(TRY IT):
Nothing but the lines below from the one with "At what coordinates" through the one with "Open the favorites star in the sidebar" should be output, each exactly as given, and no pictures.

(GIVEN RECORDS):
-=-=-=-=-
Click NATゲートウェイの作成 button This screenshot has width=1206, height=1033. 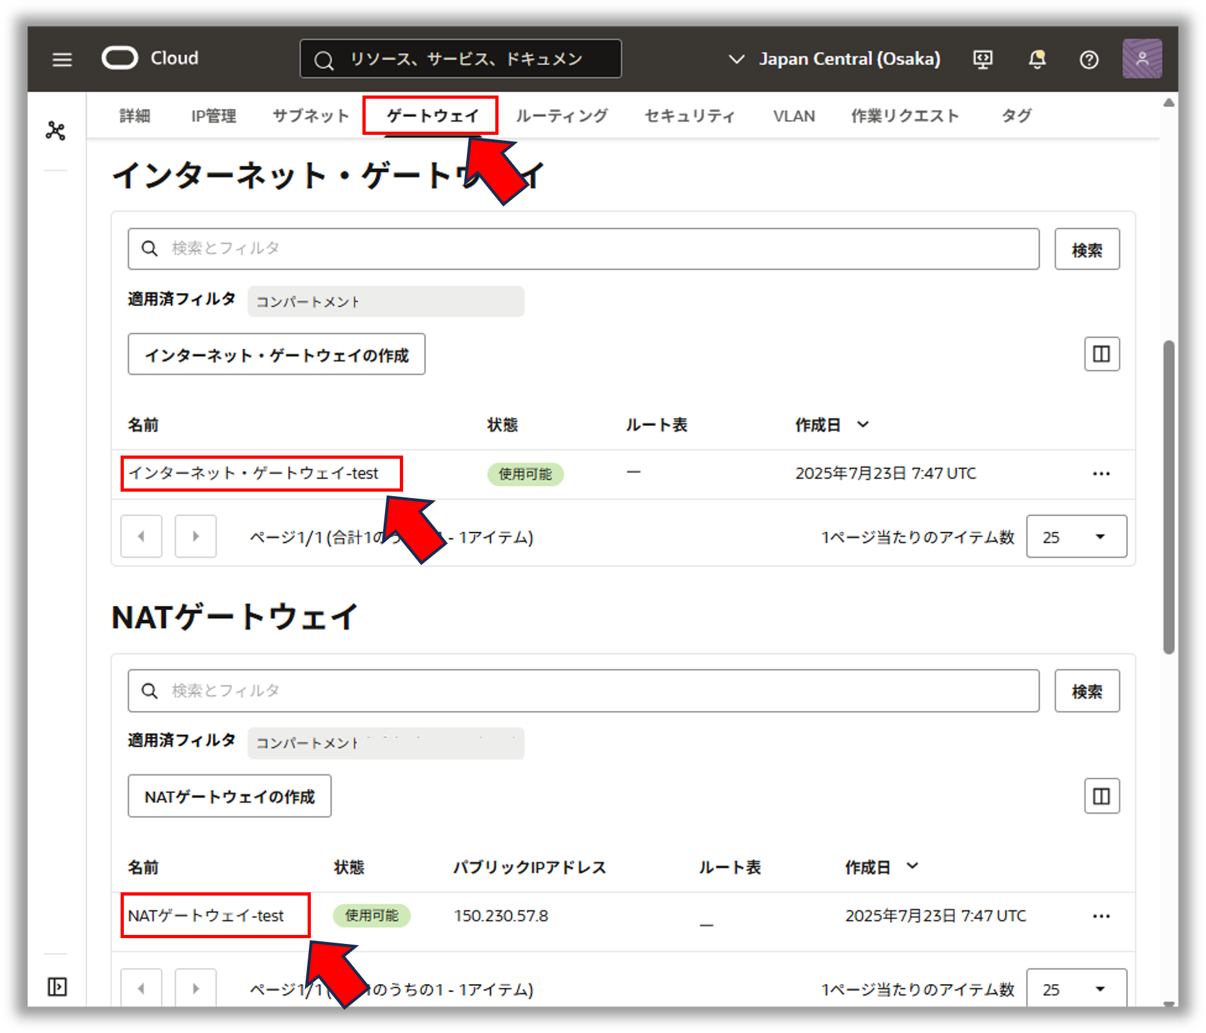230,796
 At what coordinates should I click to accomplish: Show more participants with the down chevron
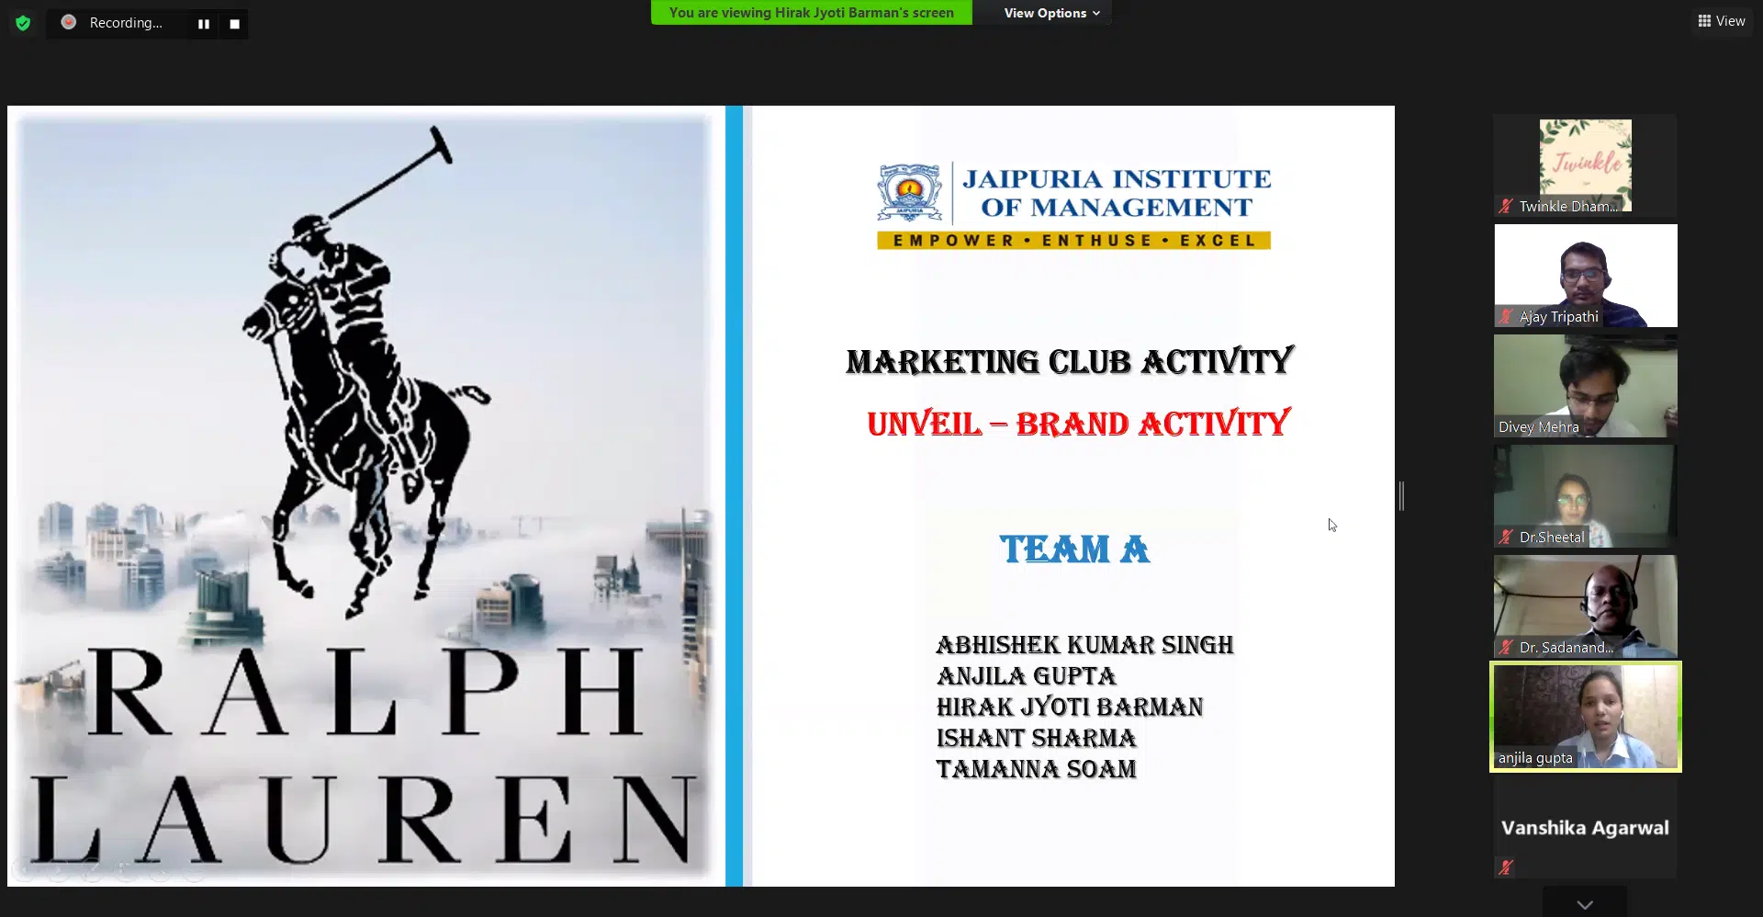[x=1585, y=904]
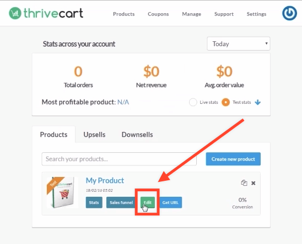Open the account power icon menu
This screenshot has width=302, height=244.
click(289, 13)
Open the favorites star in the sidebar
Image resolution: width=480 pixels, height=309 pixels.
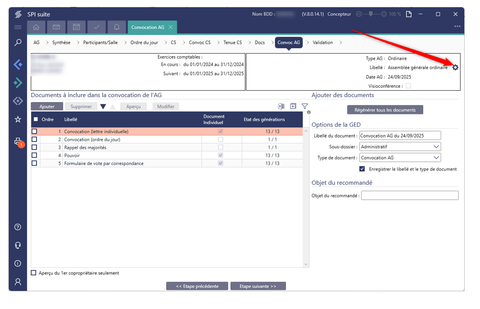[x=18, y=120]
-=-=-=-=-
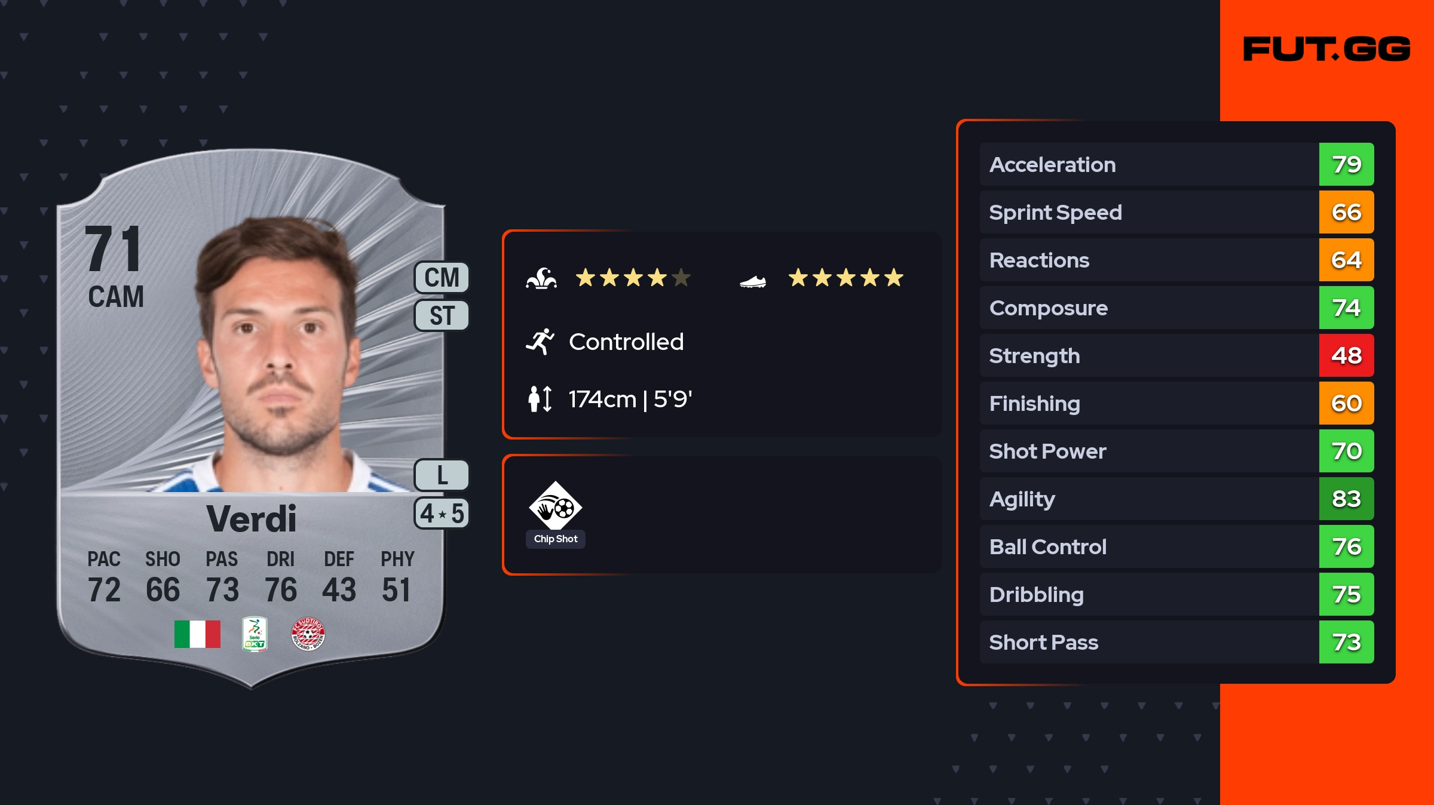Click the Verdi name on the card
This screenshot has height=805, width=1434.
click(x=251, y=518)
-=-=-=-=-
(SOLVED EXERCISE):
 At what coordinates should I click to accomplish: Show more participants with the down chevron
[x=1585, y=904]
Open the account power icon menu
This screenshot has width=302, height=244.
click(289, 13)
Open the favorites star in the sidebar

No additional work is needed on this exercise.